The full set of entries is to be returned word for word.

::: Records provided :::

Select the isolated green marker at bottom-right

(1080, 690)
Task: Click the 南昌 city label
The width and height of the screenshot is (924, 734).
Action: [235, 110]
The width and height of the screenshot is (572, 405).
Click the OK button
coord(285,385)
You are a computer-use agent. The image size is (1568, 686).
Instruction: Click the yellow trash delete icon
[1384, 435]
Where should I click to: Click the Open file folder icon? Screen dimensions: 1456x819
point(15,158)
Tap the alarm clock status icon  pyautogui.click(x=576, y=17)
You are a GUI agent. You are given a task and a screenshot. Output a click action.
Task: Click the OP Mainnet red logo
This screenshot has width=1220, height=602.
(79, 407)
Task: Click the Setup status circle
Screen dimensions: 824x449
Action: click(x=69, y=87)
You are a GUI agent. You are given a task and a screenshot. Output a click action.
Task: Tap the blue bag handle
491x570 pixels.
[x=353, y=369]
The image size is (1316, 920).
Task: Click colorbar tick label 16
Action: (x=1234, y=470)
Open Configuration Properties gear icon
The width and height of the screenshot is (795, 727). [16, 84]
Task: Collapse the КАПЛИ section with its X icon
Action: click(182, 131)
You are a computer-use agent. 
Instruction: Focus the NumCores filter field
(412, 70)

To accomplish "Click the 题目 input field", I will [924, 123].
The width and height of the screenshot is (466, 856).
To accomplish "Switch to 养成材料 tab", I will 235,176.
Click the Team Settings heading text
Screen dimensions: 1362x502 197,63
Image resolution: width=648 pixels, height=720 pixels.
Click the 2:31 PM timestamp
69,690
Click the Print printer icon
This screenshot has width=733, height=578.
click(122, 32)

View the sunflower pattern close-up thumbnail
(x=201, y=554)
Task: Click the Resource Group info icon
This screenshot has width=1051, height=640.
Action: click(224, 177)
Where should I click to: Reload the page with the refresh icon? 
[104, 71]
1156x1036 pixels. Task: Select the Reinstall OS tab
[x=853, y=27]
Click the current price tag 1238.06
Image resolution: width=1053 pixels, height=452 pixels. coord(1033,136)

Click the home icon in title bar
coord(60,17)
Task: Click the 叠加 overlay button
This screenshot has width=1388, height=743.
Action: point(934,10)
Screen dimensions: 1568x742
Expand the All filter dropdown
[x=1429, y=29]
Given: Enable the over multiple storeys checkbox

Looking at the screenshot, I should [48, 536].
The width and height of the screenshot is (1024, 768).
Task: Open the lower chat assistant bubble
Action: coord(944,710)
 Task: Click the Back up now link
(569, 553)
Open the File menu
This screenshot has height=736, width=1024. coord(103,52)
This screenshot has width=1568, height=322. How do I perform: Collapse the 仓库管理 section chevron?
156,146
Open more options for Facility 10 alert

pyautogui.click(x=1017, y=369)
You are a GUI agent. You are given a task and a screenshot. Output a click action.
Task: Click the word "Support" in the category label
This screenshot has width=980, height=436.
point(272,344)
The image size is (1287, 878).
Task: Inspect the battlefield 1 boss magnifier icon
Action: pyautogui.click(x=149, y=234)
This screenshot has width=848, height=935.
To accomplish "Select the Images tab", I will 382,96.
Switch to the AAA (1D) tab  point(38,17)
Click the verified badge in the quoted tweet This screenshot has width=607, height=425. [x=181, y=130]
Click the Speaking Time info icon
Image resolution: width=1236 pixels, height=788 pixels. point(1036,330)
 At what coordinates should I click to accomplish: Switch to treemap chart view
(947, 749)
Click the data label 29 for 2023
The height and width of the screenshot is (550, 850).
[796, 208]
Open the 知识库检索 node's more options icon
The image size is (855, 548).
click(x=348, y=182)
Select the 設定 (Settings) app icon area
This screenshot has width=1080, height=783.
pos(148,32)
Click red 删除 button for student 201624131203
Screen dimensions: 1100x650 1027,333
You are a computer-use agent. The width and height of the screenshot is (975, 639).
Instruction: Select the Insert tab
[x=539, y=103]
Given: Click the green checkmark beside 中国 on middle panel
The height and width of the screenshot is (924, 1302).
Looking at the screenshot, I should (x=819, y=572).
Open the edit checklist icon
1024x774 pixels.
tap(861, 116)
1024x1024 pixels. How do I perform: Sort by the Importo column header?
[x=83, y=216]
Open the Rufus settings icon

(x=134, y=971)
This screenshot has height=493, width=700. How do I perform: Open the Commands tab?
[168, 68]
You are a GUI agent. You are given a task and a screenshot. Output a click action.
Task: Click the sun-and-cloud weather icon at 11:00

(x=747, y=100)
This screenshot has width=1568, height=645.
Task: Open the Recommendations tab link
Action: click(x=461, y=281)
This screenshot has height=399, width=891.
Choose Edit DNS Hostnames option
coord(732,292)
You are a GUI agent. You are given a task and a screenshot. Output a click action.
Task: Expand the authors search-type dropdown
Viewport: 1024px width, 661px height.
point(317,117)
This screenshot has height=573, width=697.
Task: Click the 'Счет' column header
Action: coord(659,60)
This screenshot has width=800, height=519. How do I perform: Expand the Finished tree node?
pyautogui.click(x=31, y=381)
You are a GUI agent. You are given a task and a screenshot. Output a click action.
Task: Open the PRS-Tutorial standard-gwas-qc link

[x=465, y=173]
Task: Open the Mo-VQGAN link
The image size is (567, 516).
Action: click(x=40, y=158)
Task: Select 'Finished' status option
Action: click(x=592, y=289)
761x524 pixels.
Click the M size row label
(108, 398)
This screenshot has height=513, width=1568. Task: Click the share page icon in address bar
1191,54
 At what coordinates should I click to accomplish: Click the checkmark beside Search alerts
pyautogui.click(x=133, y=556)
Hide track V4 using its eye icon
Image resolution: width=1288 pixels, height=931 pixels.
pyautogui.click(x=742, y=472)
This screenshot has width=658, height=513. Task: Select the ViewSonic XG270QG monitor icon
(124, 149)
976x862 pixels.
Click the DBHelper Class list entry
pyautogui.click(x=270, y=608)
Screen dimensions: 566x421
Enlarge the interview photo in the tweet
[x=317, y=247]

:::

## Answer area
Select the isolated green marker at bottom-right

(1080, 690)
Task: Click the 南昌 city label
The width and height of the screenshot is (924, 734).
Action: [235, 110]
The width and height of the screenshot is (572, 405).
Click the OK button
coord(285,385)
You are a computer-use agent. The image size is (1568, 686).
Instruction: Click the yellow trash delete icon
[1384, 435]
Where should I click to: Click the Open file folder icon? Screen dimensions: 1456x819
point(15,158)
Tap the alarm clock status icon  pyautogui.click(x=576, y=17)
You are a GUI agent. You are given a task and a screenshot. Output a click action.
Task: Click the OP Mainnet red logo
This screenshot has width=1220, height=602.
(79, 407)
Task: Click the Setup status circle
Screen dimensions: 824x449
Action: click(x=69, y=87)
You are a GUI agent. You are given a task and a screenshot. Output a click action.
Task: Tap the blue bag handle
491x570 pixels.
[x=353, y=369]
The image size is (1316, 920).
Task: Click colorbar tick label 16
Action: (x=1234, y=470)
Open Configuration Properties gear icon
The width and height of the screenshot is (795, 727). [16, 84]
Task: Collapse the КАПЛИ section with its X icon
Action: click(182, 131)
You are a computer-use agent. 
Instruction: Focus the NumCores filter field
(412, 70)

To accomplish "Click the 题目 input field", I will [924, 123].
The width and height of the screenshot is (466, 856).
To accomplish "Switch to 养成材料 tab", I will 235,176.
Click the Team Settings heading text
Screen dimensions: 1362x502 197,63
Image resolution: width=648 pixels, height=720 pixels.
Click the 2:31 PM timestamp
69,690
Click the Print printer icon
This screenshot has width=733, height=578.
click(122, 32)

View the sunflower pattern close-up thumbnail
(x=201, y=554)
Task: Click the Resource Group info icon
This screenshot has width=1051, height=640.
Action: click(224, 177)
Where should I click to: Reload the page with the refresh icon? 
[104, 71]
1156x1036 pixels. Task: Select the Reinstall OS tab
[x=853, y=27]
Click the current price tag 1238.06
Image resolution: width=1053 pixels, height=452 pixels. coord(1033,136)

Click the home icon in title bar
coord(60,17)
Task: Click the 叠加 overlay button
This screenshot has width=1388, height=743.
Action: point(934,10)
Screen dimensions: 1568x742
Expand the All filter dropdown
[x=1429, y=29]
Given: Enable the over multiple storeys checkbox

Looking at the screenshot, I should [48, 536].
The width and height of the screenshot is (1024, 768).
Task: Open the lower chat assistant bubble
Action: coord(944,710)
 Task: Click the Back up now link
(569, 553)
Open the File menu
This screenshot has height=736, width=1024. coord(103,52)
This screenshot has width=1568, height=322. How do I perform: Collapse the 仓库管理 section chevron?
156,146
Open more options for Facility 10 alert

pyautogui.click(x=1017, y=369)
You are a GUI agent. You are given a task and a screenshot. Output a click action.
Task: Click the word "Support" in the category label
This screenshot has width=980, height=436.
point(272,344)
The image size is (1287, 878).
Task: Inspect the battlefield 1 boss magnifier icon
Action: pyautogui.click(x=149, y=234)
This screenshot has width=848, height=935.
To accomplish "Select the Images tab", I will 382,96.
Switch to the AAA (1D) tab  point(38,17)
Click the verified badge in the quoted tweet This screenshot has width=607, height=425. [x=181, y=130]
Click the Speaking Time info icon
Image resolution: width=1236 pixels, height=788 pixels. point(1036,330)
 At what coordinates should I click to accomplish: Switch to treemap chart view
(947, 749)
Click the data label 29 for 2023
The height and width of the screenshot is (550, 850).
[796, 208]
Open the 知识库检索 node's more options icon
The image size is (855, 548).
click(x=348, y=182)
Select the 設定 (Settings) app icon area
This screenshot has width=1080, height=783.
pos(148,32)
Click red 删除 button for student 201624131203
Screen dimensions: 1100x650 1027,333
You are a computer-use agent. The width and height of the screenshot is (975, 639).
Instruction: Select the Insert tab
[x=539, y=103]
Given: Click the green checkmark beside 中国 on middle panel
The height and width of the screenshot is (924, 1302).
Looking at the screenshot, I should (x=819, y=572).
Open the edit checklist icon
1024x774 pixels.
tap(861, 116)
1024x1024 pixels. How do I perform: Sort by the Importo column header?
[x=83, y=216]
Open the Rufus settings icon

(x=134, y=971)
This screenshot has height=493, width=700. How do I perform: Open the Commands tab?
[168, 68]
You are a GUI agent. You are given a task and a screenshot. Output a click action.
Task: Click the sun-and-cloud weather icon at 11:00

(x=747, y=100)
This screenshot has width=1568, height=645.
Task: Open the Recommendations tab link
Action: click(x=461, y=281)
This screenshot has height=399, width=891.
Choose Edit DNS Hostnames option
coord(732,292)
You are a GUI agent. You are given a task and a screenshot. Output a click action.
Task: Expand the authors search-type dropdown
Viewport: 1024px width, 661px height.
point(317,117)
This screenshot has height=573, width=697.
Task: Click the 'Счет' column header
Action: coord(659,60)
This screenshot has width=800, height=519. How do I perform: Expand the Finished tree node?
pyautogui.click(x=31, y=381)
You are a GUI agent. You are given a task and a screenshot. Output a click action.
Task: Open the PRS-Tutorial standard-gwas-qc link

[x=465, y=173]
Task: Open the Mo-VQGAN link
The image size is (567, 516).
Action: click(x=40, y=158)
Task: Select 'Finished' status option
Action: click(x=592, y=289)
761x524 pixels.
Click the M size row label
(108, 398)
This screenshot has height=513, width=1568. Task: Click the share page icon in address bar
1191,54
 At what coordinates should I click to accomplish: Click the checkmark beside Search alerts
pyautogui.click(x=133, y=556)
Hide track V4 using its eye icon
Image resolution: width=1288 pixels, height=931 pixels.
pyautogui.click(x=742, y=472)
This screenshot has width=658, height=513. Task: Select the ViewSonic XG270QG monitor icon
(124, 149)
976x862 pixels.
Click the DBHelper Class list entry
pyautogui.click(x=270, y=608)
Screen dimensions: 566x421
Enlarge the interview photo in the tweet
[x=317, y=247]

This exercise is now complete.